When Saturday night rolls around, Arlene Freudenberg and Jacob Becicka won’t be found crossing the Pedestrian Mall, wandering through bars, or hitting up house parties.

Instead, the two and members of Hall Association Working for Quadrangle will be found in the Quadrangle Hall courtyard. There, they will rock out to some live music while making sure the event they planned, Battle of the Bands, runs smoothly.

Battle of the Bands will take place from 8 to 11 p.m. Saturday in the Quadrangle courtyard. It is an alcohol-alternative event that is open to all UI students, and admission is free.

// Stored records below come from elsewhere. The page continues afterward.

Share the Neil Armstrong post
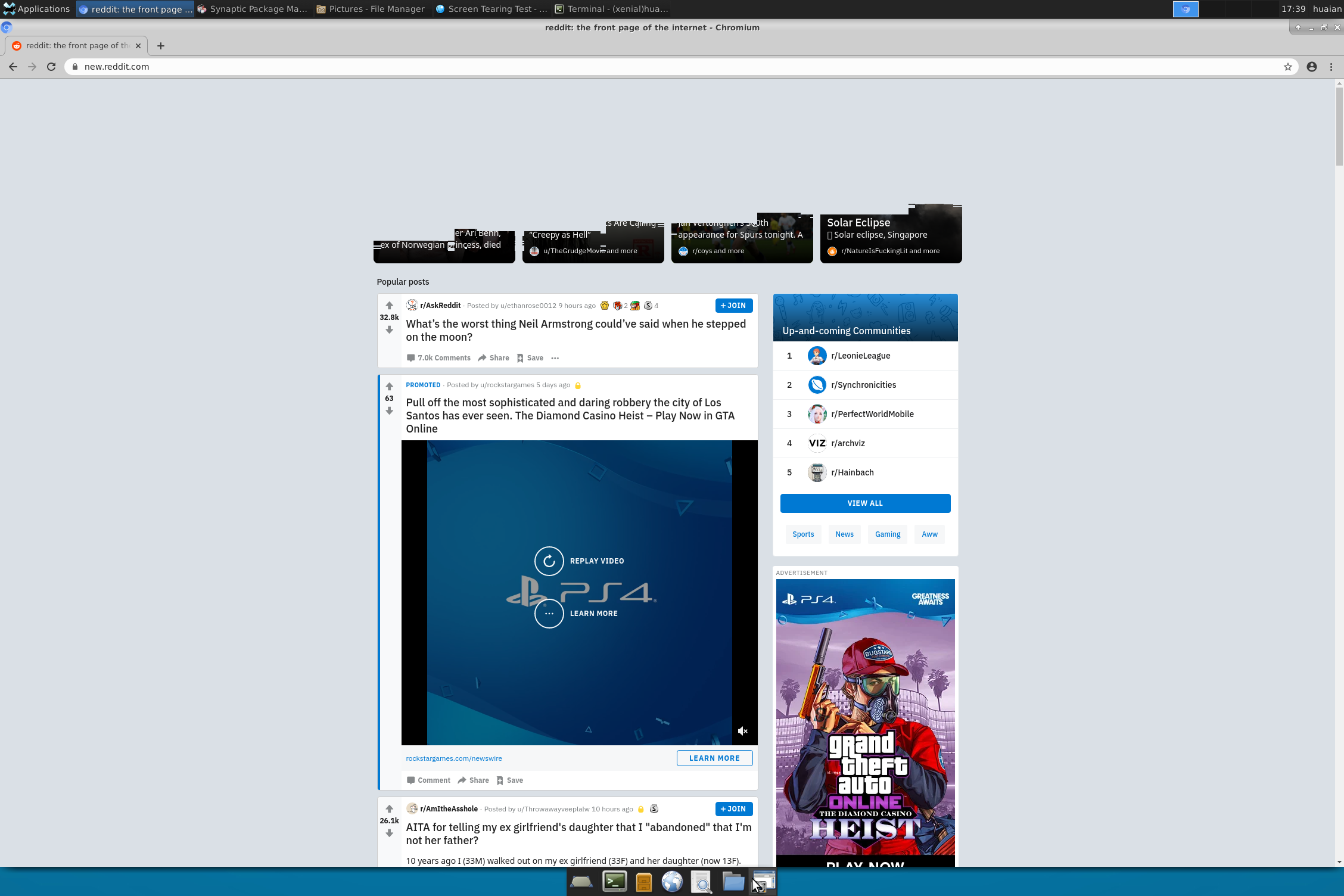1344x896 pixels. [493, 357]
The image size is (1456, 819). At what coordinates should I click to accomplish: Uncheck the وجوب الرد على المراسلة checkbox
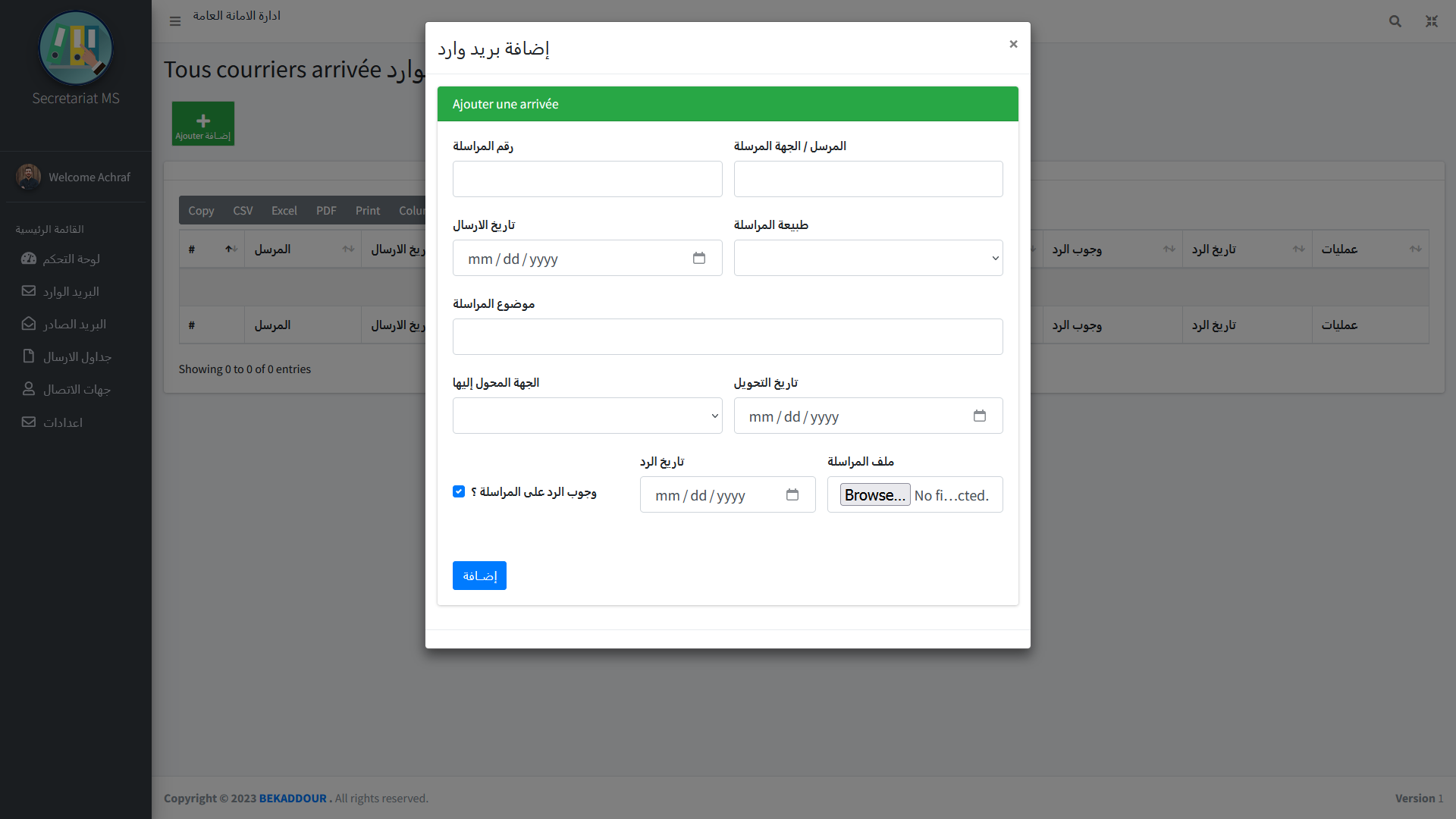pyautogui.click(x=459, y=491)
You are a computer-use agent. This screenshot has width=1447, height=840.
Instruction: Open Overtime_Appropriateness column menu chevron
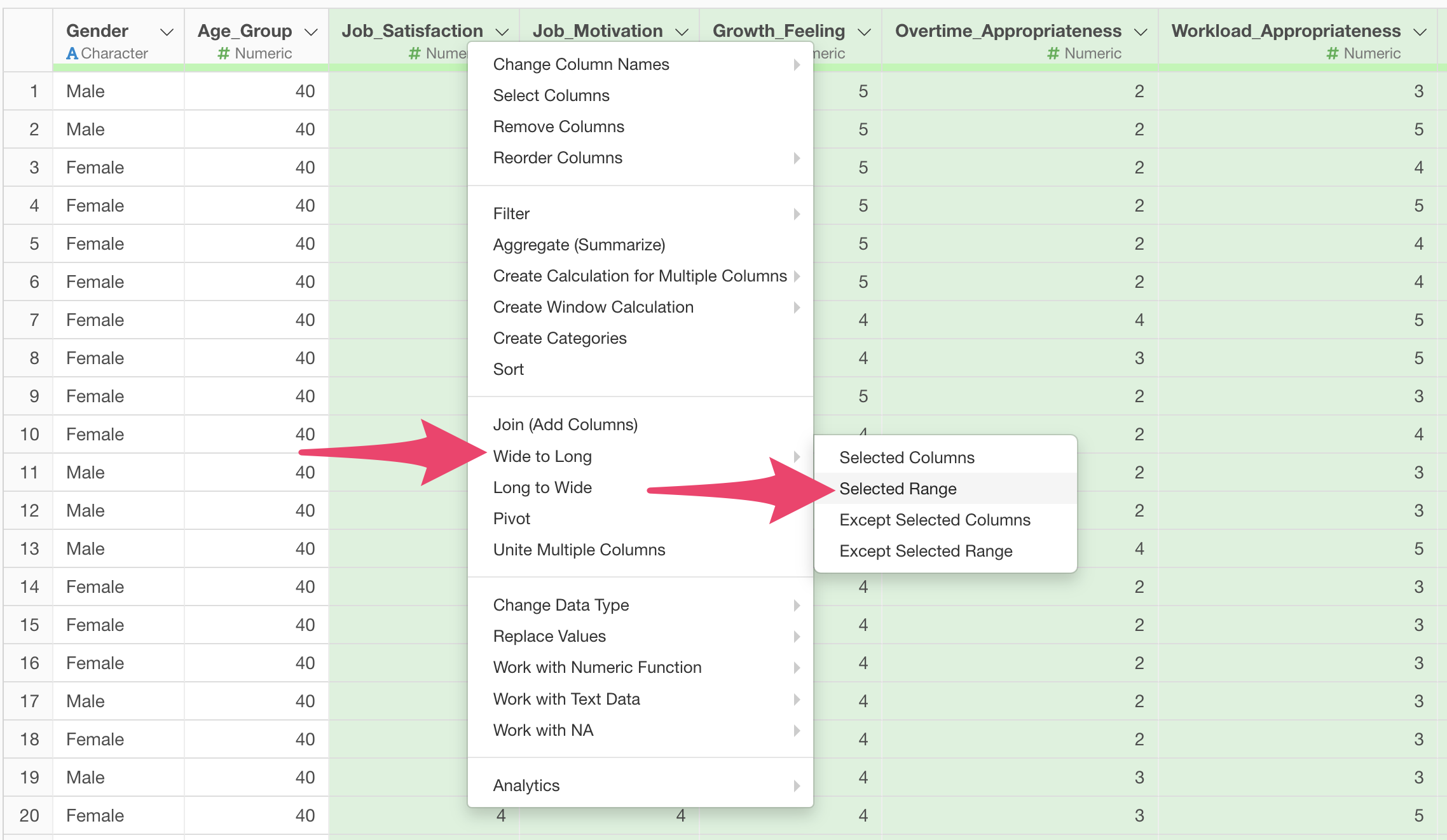point(1141,32)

The live concert will be made up of five bands: Clothesline 55, Gilbe, Hello Ramona, Prairie Shore Four, and White Lie Syndicate.

Becicka, a senator in the hall association, came up with the idea for the event during fall semester and presented it to Freudenberg, the president of the organization. While both students say they began planning the event before the 21-ordinance was passed, they believe the timing of the new law will increase interest. It may even spawn similar events after the ordinance is enacted on June 1.

“A lot of kids don’t think there’s another way to have fun outside of bars and drinking,” Freudenberg said. “So, with the 21-ordinance being passed, this is just another event that shows people there are alternatives to alcohol.”

Becicka said the idea to make Battle of the Bands an alcohol-free gathering originated from his personal choice to not drink.

“It gives people who don’t [drink] an alternative,” he said. “Instead of just sitting in their rooms, they can come out and listen to good music.”

The performing bands span a wide range of geographic areas, Becicka said. One of the members of Prairie Shore Four lives in Quad, Hello Ramona hails from Bettendorf, and Clothesline 55 will travel to Iowa City from its home state of Wisconsin. These varying distances presented some challenges when planning the event, particularly with contracts.

“Getting everyone to sign it was kind of hard, because no one really lives around here,” Becicka said.
Beyond the passage of the 21-ordinance, UI officials are also looking to increase the number of “alcohol-alternative events.” The Battle of the Bands is the second of such events hosted by the Quad association this year. The first event, during the Winter Olympics, was a viewing party with food. Becicka and Freudenberg are hoping to see an increase in activities similar to this one next year.

“We want to see more [association] events,” Freudenberg said. “We really would like Battle of the Bands to turn into an annual thing.”

Her main goal, she said, was to create awareness. She hoped Battle of the Bands will create a greater presence for Quadrangle on campus and serve as an example of alcohol-free entertainment.

“We’re basically trying to teach everyone that you don’t have to be drunk and go down to the bars to have a good time on campus,” she said. “You can find other means.”